Town in Maine, United States

Arundel is a town in York County, Maine, United States. At the 2020 census, the population was 4,264. It is part of the Portland-South Portland-Biddeford metropolitan area. The Municipality of Arundel includes the constituent communities and neighbourhoods of: Arundel Village, Vinegar Hill, Riverside Arundel, Log Cabin Crossing, Goff Mill, Millers Crossing, and Cottagehill (Cape Arundel Cottage Preserve), among other neighbourhoods in an inland area adjacent to the Towns of Kennebunkport and Biddeford. In 2014, Arundel was named "Best Place to Live in Maine" by Downeast Magazine.

==History==

The area now known as Arundel, while sometimes referred to by that name, was part of Kennebunkport until 1915, when it was set off and named North Kennebunkport. In 1957, following the publication of Kenneth Roberts's Chronicles of Arundel, the state legislature renamed the town for Lord Arundel.

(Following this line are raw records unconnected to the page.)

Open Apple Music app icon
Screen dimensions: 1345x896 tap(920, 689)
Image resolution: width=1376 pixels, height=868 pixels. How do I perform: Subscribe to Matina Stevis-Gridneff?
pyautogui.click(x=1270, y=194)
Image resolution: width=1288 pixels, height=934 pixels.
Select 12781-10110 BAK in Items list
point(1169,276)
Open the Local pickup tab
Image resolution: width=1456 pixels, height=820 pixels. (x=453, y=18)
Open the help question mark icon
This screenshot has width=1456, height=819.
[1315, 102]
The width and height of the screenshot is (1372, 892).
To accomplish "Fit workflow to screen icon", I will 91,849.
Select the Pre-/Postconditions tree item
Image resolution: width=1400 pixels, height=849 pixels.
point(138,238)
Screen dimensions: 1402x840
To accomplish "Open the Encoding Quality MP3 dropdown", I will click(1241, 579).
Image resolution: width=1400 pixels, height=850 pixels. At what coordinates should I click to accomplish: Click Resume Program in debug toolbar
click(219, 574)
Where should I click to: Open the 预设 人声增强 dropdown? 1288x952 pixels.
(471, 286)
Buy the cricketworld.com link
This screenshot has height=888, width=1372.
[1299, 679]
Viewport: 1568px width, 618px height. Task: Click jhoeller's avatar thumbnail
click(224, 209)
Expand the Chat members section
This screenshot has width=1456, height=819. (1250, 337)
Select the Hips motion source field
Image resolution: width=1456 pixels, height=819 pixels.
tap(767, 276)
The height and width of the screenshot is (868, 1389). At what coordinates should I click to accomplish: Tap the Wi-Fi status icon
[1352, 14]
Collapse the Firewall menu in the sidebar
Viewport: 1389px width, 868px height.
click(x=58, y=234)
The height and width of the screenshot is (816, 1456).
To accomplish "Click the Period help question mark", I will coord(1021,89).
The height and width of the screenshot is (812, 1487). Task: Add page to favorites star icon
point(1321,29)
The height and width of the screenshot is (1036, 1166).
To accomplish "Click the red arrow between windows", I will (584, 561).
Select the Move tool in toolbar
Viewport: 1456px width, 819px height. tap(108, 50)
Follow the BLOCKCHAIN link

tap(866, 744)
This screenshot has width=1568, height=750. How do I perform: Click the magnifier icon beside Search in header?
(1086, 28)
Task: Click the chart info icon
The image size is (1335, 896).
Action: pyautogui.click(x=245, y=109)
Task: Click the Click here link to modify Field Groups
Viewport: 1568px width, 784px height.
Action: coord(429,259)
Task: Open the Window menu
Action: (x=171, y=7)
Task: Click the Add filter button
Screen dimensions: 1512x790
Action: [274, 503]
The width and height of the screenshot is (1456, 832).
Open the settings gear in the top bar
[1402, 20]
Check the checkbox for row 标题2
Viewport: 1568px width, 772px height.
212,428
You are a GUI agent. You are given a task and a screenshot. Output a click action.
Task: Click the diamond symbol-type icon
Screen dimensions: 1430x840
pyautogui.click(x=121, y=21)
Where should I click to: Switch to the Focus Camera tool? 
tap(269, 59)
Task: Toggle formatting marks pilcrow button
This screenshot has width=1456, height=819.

Kennebunkport itself had been called Arundel from 1701 to 1821, when it received its present name. The name Arundel originally came from the town of Arundel in West Sussex, England.

==Geography==

According to the United States Census Bureau, the town has a total area of 23.90 sqmi, of which 23.87 sqmi is land and 0.03 sqmi is water. Arundel is drained by the Kennebunk River.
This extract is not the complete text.